The title run of the team awash with Middle Eastern money is faltering. The difference, in France, is that advantage is being taken not by the league's most prestigious team but by one of the least.

Montpellier HSC have never won Ligue 1, their best finish being third in 1987-88. Their average attendance is eighth in the league, their annual budget 14th. But they are top, ahead of Paris St-Germain, on goal difference, and have a game in hand, to be played against Marseilles one week today.

Given the imbalances of modern football, it is quite an achievement – all the more so, in a French league where the Qatari Investment Authority's injections into Paris St-Germain loom over everything else. This summer PSG spent a French record fee of €43m (£36m) on Palermo's Javier Pastore. Their official budget for the season was €150m, joint top with Olympique Lyonnais.

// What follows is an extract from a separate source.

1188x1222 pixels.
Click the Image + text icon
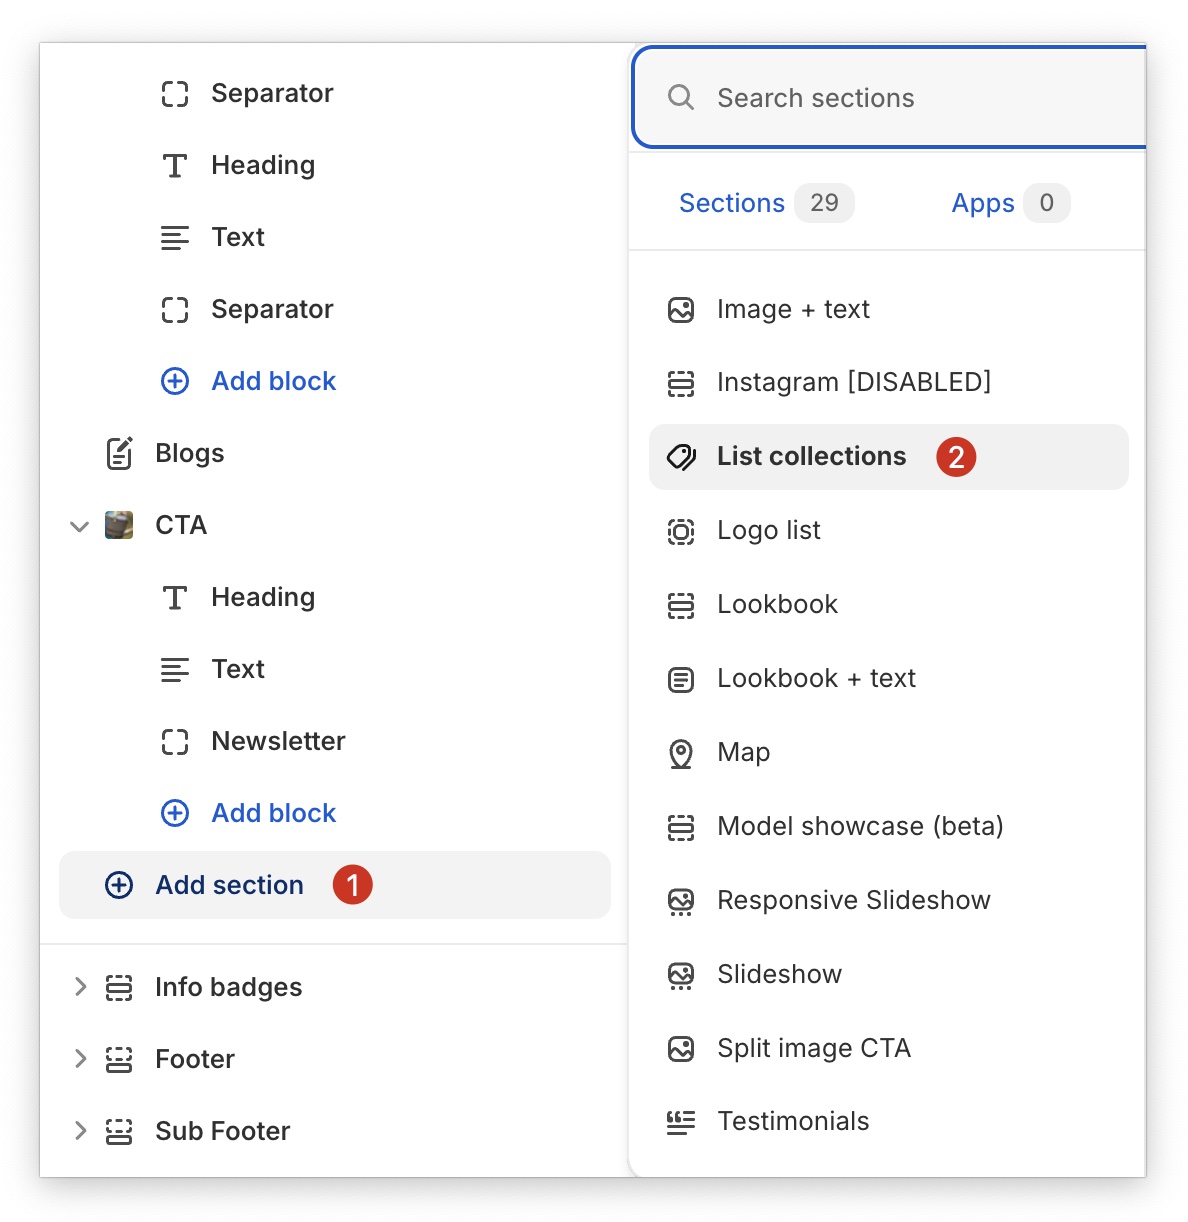[x=681, y=310]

Montpellier get by on €33m, just over one fifth of PSG's funds.

A title race pitting exorbitant wealth against provincial thrift will inevitably push fans only one way. "I think there is a certain charm to Montpellier," Tom Williams, a French football journalist for AFP, told The Independent. "People are fascinated by the notion that this unspectacular provincial club could pip Paris St-Germain and their billions to the title. People are enjoying the fact PSG are tripping up. And Montpellier would be the perfect team to deny them because of their background."

While PSG are a metropolitan club fuelled by foreign money, Montpellier are so provincial that they cannot always command the attentions of even the locals. Montpellier, like many towns in the south of France, is devoted to rugby first. The football team play in the Stade de la Mosson, which could hold 32,900 people but usually only has to put up with half of that. Montpellier's average gate this year is 16,826, less than half of that at PSG or Marseilles. "It's only very marginally picked up now that they have a chance of winning a title," Williams said.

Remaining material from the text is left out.